**GIVEN TASK:**
Please copy all of the data below word for word.
········
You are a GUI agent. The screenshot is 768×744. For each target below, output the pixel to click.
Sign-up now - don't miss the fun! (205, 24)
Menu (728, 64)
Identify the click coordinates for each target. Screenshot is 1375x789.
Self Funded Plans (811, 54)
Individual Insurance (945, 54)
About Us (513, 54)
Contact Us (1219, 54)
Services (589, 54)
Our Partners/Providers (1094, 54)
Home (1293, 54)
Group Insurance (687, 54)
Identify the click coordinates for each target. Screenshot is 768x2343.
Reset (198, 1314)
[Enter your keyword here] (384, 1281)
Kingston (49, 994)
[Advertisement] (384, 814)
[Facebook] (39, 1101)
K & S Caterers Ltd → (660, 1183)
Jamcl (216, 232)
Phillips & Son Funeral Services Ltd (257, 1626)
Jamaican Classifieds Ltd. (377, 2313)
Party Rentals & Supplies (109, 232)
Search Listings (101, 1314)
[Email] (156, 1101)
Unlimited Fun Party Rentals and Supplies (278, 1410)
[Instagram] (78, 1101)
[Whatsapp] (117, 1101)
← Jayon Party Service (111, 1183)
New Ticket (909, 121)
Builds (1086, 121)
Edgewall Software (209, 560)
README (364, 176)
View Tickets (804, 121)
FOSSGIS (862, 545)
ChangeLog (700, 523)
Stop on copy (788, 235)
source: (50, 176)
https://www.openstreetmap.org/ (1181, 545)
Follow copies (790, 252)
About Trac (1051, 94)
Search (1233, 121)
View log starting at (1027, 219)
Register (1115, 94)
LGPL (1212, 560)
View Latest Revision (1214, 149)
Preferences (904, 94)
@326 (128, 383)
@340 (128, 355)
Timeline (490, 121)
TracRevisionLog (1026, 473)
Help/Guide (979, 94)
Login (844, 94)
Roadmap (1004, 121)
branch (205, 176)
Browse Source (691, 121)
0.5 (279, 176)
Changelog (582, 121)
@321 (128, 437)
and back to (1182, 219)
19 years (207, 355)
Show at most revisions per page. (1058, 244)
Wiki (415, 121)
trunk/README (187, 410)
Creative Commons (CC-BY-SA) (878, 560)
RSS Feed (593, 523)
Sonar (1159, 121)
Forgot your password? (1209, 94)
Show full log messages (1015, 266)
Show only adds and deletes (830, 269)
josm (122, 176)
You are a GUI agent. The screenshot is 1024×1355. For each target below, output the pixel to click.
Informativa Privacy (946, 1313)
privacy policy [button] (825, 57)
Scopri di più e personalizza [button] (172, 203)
········
**THE OUTPUT:**
You are a GUI agent. The screenshot is 768×744. For each target below, output the pixel to click.
Sign-up now - don't miss the fun! (205, 24)
Menu (728, 64)
Identify the click coordinates for each target. Screenshot is 1375x789.
Self Funded Plans (811, 54)
Individual Insurance (945, 54)
About Us (513, 54)
Contact Us (1219, 54)
Services (589, 54)
Our Partners/Providers (1094, 54)
Home (1293, 54)
Group Insurance (687, 54)
Identify the click coordinates for each target. Screenshot is 768x2343.
Reset (198, 1314)
[Enter your keyword here] (384, 1281)
Kingston (49, 994)
[Advertisement] (384, 814)
[Facebook] (39, 1101)
K & S Caterers Ltd → (660, 1183)
Jamcl (216, 232)
Phillips & Son Funeral Services Ltd (257, 1626)
Jamaican Classifieds Ltd. (377, 2313)
Party Rentals & Supplies (109, 232)
Search Listings (101, 1314)
[Email] (156, 1101)
Unlimited Fun Party Rentals and Supplies (278, 1410)
[Instagram] (78, 1101)
[Whatsapp] (117, 1101)
← Jayon Party Service (111, 1183)
New Ticket (909, 121)
Builds (1086, 121)
Edgewall Software (209, 560)
README (364, 176)
View Tickets (804, 121)
FOSSGIS (862, 545)
ChangeLog (700, 523)
Stop on copy (788, 235)
source: (50, 176)
https://www.openstreetmap.org/ (1181, 545)
Follow copies (790, 252)
About Trac (1051, 94)
Search (1233, 121)
View log starting at (1027, 219)
Register (1115, 94)
LGPL (1212, 560)
View Latest Revision (1214, 149)
Preferences (904, 94)
@326 (128, 383)
@340 (128, 355)
Timeline (490, 121)
TracRevisionLog (1026, 473)
Help/Guide (979, 94)
Login (844, 94)
Roadmap (1004, 121)
branch (205, 176)
Browse Source (691, 121)
0.5 (279, 176)
Changelog (582, 121)
@321 (128, 437)
and back to (1182, 219)
19 years (207, 355)
Show at most revisions per page. (1058, 244)
Wiki (415, 121)
trunk/README (187, 410)
Creative Commons (CC-BY-SA) (878, 560)
RSS Feed (593, 523)
Sonar (1159, 121)
Forgot your password? (1209, 94)
Show full log messages (1015, 266)
Show only adds and deletes (830, 269)
josm (122, 176)
You are a GUI agent. The screenshot is 1024×1355. For each target below, output the pixel to click.
Informativa Privacy (946, 1313)
privacy policy [button] (825, 57)
Scopri di più e personalizza [button] (172, 203)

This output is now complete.